NEED advice pls - good friends terrible cooking skills

Guess we will never know the answers to these questions as @cheekymonkey hasn’t replied…at all.

Hopefully OP isn’t at the hospital having her stomach pumped.

I think speaking up can be done tactfully. For example, don’t say the chicken is raw, say “I’m sorry, I just can’t eat rare chicken.” If the food just doesn’t taste good, that’s harder.

agree that there are 2 different issues. If the food is undercooked, I would not under any circumstance eat it. And I would simply say I can’t eat pink chicken or like my steak medium or whatever. If there is a particular sauce i really didn’t like, I would make that point as well (and make it about me being picky rather than bad cooking).

If it is just that it is not tasty, I would suggest having alternating dinner at your house, dinner at theirs and meeting at a restaurant. That way you only have to eat there once every six weeks.

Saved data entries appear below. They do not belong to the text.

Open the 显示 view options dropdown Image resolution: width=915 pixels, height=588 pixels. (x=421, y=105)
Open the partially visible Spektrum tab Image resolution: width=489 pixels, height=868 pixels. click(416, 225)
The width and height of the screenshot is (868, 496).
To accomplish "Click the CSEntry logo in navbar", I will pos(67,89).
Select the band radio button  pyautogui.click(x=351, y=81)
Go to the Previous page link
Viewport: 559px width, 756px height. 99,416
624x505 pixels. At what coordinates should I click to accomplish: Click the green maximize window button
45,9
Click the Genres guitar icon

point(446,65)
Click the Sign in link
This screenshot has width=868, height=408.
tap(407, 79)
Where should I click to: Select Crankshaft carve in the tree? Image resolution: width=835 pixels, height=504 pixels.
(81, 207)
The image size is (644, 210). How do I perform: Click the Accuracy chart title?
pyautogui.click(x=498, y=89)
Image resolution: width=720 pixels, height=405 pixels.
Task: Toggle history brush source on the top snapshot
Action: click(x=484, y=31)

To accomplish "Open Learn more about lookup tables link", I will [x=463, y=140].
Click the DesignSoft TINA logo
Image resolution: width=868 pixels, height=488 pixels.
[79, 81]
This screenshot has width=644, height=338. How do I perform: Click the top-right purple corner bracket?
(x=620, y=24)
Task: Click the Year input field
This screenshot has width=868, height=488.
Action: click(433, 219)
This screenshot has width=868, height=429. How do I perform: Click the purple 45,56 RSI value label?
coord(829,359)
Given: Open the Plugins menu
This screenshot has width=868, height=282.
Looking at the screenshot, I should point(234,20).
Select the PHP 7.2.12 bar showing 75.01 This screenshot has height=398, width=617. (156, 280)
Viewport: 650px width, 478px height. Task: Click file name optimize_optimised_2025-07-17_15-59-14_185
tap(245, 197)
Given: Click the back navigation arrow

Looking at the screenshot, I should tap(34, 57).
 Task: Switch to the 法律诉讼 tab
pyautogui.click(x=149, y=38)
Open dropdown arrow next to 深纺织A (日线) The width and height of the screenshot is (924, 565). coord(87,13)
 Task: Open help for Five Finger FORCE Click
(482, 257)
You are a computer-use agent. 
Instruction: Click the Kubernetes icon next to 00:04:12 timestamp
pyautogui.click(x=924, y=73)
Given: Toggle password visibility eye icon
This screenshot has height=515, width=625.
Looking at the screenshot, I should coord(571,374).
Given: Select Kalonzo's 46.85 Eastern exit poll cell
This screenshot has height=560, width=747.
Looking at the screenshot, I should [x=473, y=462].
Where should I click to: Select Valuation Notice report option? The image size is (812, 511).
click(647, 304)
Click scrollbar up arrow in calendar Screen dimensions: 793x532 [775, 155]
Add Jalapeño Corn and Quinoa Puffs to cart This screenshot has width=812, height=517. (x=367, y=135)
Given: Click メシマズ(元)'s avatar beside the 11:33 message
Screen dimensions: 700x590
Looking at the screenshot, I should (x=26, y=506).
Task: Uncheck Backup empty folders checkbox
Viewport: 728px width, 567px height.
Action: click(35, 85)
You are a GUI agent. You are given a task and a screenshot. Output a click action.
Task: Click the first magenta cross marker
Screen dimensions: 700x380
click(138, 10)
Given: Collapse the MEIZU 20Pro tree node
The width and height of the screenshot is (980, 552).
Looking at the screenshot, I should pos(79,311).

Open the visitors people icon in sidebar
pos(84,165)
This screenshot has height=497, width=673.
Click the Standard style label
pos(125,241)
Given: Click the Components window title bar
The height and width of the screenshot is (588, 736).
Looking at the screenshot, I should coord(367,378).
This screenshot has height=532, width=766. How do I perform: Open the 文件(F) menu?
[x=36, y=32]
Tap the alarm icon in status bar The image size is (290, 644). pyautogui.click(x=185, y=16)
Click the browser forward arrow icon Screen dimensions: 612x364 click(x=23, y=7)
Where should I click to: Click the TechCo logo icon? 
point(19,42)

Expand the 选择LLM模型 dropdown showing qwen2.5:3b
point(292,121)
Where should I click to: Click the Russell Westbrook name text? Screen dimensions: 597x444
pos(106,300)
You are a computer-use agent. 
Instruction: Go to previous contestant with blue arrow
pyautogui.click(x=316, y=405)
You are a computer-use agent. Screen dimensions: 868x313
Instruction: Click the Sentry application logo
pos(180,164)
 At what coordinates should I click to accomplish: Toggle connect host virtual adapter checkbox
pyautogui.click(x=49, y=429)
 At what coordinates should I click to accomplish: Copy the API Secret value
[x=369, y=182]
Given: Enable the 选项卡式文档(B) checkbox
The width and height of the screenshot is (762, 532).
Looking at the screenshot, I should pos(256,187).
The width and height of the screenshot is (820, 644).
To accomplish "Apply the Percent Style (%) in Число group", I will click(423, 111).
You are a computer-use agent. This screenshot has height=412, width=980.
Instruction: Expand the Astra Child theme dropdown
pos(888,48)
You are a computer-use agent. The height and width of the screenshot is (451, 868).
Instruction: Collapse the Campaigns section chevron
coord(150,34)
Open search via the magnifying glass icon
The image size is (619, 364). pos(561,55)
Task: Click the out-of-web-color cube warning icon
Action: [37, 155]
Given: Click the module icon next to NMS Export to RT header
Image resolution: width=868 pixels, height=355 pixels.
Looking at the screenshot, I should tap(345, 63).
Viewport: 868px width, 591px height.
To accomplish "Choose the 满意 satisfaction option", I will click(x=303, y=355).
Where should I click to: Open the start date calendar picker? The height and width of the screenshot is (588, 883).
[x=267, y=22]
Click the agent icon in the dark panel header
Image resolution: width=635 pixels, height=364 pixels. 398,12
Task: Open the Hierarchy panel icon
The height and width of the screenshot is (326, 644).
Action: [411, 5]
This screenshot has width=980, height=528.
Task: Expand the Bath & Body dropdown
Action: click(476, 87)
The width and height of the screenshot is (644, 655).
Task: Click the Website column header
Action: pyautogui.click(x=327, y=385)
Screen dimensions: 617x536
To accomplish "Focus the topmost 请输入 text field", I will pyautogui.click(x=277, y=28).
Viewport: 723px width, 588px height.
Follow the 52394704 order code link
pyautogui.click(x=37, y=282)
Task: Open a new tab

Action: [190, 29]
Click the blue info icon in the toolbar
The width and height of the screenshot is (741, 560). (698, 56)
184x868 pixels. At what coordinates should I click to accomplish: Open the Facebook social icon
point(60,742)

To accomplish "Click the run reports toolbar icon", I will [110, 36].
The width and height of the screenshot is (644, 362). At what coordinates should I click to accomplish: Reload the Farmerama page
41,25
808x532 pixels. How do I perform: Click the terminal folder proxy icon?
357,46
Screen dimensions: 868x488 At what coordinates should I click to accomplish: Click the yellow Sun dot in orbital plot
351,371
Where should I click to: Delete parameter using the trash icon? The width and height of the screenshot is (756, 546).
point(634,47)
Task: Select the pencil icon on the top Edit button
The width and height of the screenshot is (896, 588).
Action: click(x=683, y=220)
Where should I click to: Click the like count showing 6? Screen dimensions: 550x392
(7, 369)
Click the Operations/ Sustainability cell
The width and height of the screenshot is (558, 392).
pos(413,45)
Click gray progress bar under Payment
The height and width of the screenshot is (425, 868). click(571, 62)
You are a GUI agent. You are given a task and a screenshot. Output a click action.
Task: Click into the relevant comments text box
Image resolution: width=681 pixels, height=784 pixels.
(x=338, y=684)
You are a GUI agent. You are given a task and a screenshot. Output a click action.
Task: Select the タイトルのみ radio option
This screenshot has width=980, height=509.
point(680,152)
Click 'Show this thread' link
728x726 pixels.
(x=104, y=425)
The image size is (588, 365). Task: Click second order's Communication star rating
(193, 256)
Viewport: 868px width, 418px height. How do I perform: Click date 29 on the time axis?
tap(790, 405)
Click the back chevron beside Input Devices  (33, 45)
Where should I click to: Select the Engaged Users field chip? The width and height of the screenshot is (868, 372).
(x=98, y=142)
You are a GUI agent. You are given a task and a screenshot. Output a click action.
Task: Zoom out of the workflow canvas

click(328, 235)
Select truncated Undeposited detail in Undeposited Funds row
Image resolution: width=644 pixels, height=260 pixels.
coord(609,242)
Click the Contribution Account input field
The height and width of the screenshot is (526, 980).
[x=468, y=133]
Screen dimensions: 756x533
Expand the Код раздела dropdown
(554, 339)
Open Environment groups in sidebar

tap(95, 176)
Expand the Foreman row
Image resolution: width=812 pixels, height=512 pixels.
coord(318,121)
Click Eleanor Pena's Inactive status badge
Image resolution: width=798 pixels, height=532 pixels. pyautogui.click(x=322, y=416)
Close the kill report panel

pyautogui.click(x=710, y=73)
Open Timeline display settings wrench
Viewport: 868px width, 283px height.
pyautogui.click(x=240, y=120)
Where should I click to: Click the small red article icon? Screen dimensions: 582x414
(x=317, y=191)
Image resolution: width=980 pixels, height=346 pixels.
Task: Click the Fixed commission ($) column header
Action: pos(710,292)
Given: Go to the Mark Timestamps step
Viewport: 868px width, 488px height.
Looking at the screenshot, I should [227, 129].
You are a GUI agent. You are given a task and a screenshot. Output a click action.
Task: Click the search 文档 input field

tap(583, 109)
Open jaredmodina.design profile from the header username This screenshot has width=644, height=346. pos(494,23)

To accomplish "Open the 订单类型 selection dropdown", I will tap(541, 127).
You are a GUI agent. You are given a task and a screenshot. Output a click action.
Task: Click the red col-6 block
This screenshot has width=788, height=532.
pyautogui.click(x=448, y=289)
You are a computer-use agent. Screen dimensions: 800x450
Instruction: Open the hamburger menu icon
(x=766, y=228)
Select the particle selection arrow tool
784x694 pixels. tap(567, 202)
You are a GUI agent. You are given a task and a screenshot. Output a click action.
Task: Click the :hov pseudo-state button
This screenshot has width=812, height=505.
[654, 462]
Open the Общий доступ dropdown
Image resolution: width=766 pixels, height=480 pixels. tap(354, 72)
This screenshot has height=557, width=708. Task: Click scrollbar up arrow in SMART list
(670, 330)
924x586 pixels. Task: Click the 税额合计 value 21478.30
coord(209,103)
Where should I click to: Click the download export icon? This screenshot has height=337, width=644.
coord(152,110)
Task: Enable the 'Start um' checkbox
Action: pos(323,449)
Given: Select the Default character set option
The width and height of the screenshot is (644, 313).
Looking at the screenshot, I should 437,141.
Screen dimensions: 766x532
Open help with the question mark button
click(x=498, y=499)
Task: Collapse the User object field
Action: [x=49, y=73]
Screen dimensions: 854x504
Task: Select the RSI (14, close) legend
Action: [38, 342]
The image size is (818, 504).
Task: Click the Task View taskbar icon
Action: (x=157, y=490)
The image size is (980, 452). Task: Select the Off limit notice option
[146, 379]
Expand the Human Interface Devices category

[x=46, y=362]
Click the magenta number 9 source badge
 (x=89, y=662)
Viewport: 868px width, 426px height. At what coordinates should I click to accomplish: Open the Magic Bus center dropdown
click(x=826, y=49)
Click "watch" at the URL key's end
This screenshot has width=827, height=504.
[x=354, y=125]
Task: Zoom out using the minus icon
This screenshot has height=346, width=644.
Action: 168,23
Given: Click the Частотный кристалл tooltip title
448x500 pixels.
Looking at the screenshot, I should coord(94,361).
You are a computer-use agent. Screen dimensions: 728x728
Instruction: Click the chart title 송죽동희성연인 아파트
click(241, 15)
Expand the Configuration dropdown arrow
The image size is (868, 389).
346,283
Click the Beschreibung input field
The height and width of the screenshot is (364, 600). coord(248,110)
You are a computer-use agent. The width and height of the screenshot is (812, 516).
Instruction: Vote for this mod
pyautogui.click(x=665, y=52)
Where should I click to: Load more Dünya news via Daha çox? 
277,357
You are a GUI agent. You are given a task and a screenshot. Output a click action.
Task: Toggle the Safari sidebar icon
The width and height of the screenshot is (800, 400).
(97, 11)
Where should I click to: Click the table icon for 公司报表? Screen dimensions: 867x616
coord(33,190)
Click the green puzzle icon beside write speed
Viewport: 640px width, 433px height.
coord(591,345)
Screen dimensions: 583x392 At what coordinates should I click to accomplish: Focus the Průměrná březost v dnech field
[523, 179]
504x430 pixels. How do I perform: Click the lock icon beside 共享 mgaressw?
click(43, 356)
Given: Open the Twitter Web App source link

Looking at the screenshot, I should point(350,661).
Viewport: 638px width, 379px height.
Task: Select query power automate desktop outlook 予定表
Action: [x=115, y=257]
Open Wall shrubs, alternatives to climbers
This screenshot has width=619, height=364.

I have a friend who is extremely social and has parties at her house a lot. She is a terrible cook. When she caters, it’s fine. She is super thin, food just isn’t really her thing, but she absolutely loves feeding people and having them over. Nothing is under cooked, she tends to cook it to death and back again. I don’t see her for the food, and know that in all likelihood we’ll need a snack when we come home. It’s not inedible though, it just isn’t good.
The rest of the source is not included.